The coevolution of lifespan and reversible plasticity

Reversible phenotypic plasticity — the ability to change ones phenotype repeatedly throughout life — is likely to evolve in environments that vary predictably within an individual’s lifetime. It might also help to avoid senescence, as the mismatch between the environment and a non-plastic individual’s traits is likely bound to increase as time passes. Intriguingly, this means it is not straightforward how causalities should be understood if reversible plasticity is found to covary with lifespan. Previous models assume a unidirectional arrow of causality: investment in plasticity evolves as a response to rate of environmental variation with respect to the individual’s life history. In our study, we consider that lifespan can also evolve in response to plasticity, and model the coevolution of these two traits. Our model provides a proof-of-principle that a long life is not just a context that simply sets the stage for lifelong plasticity; plasticity itself can open doors to a longer life by helping individuals avoid becoming ‘outdated’. We find that there are conditions that predict short or long lives as well as high or low investment in plasticity. With highly autocorrelated environmental fluctuations we predict low investment in reversible plasticity and therefore a phenotype that is poorly matched to the environment at older ages.

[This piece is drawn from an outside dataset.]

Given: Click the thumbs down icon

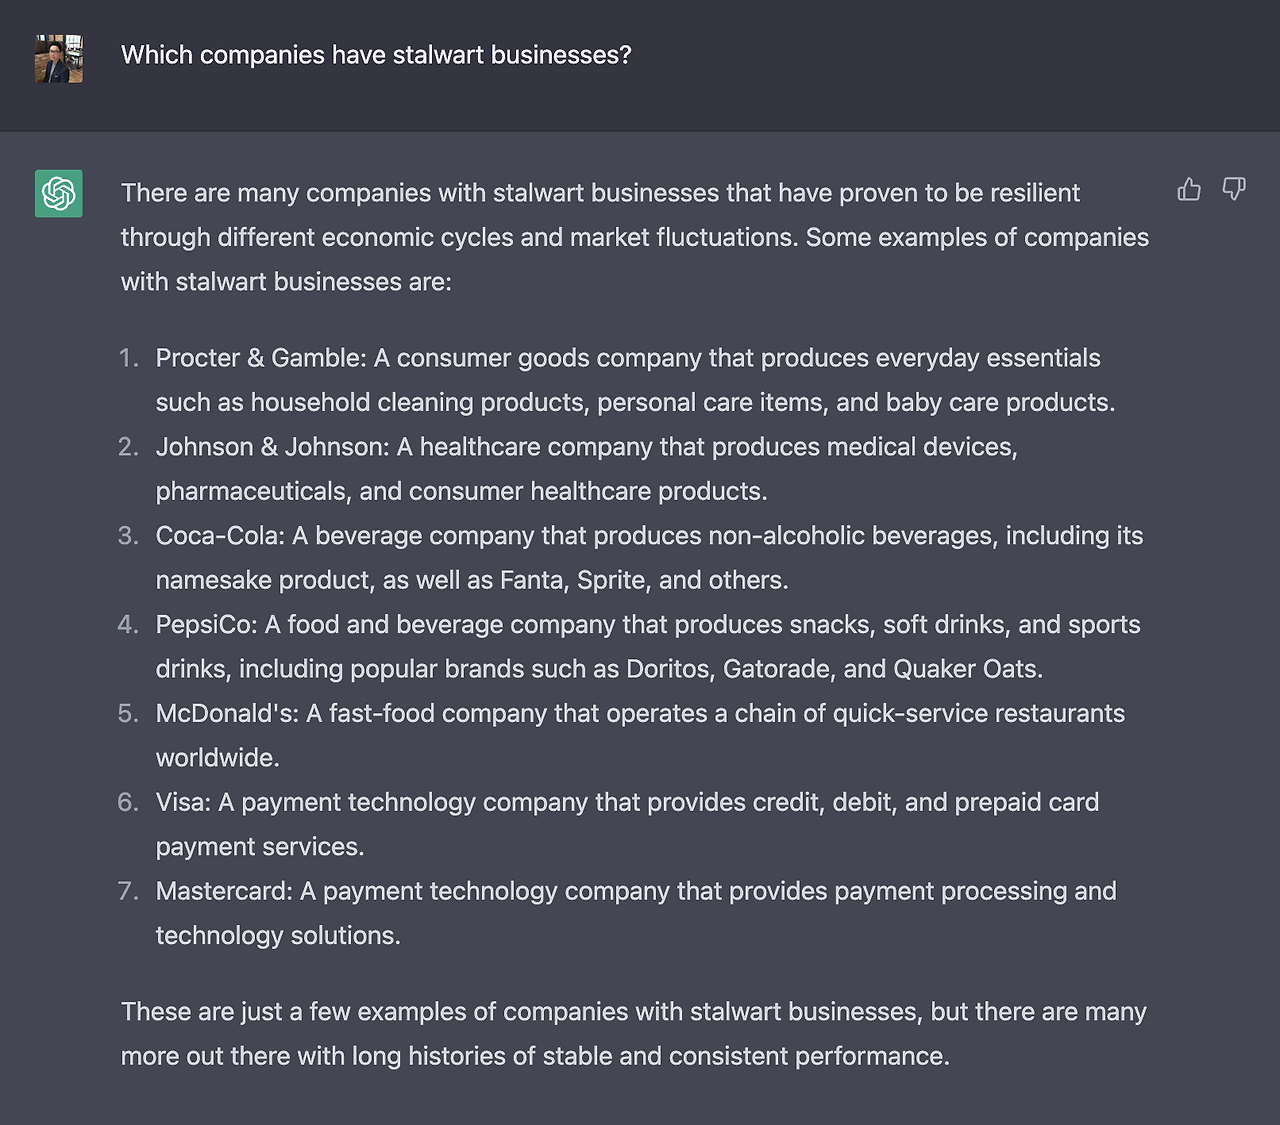Looking at the screenshot, I should (x=1234, y=189).
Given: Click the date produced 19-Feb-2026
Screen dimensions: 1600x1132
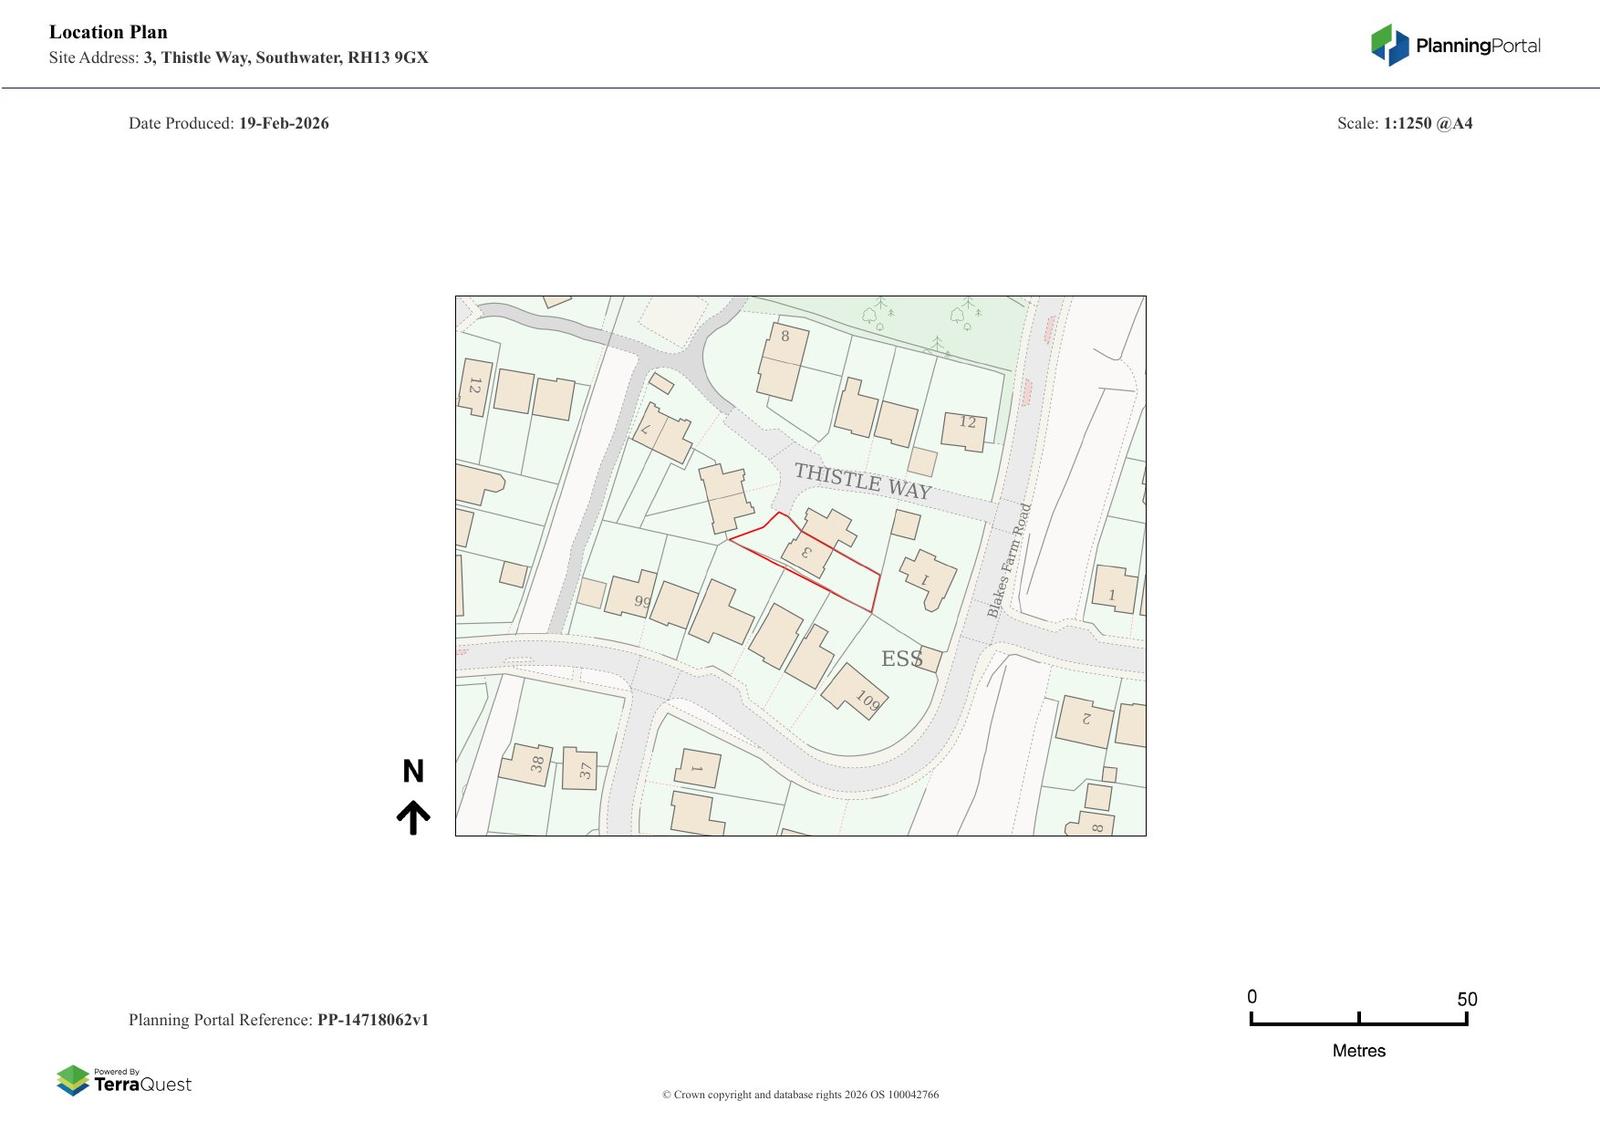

Such environments therefore select for high reproductive investment, and lifespans evolve to be relatively short. Inaccurate sampling of the environment, which we model as sampling error, can make reversible plasticity pay off less well. This is another factor that can reduce the investment in plasticity, and the knock-on effects on life histories evolve accordingly. We therefore urge empiricists and theoreticians alike to consider the possibility for life histories to evolve as a response to reversible plasticity, and not just the other way around.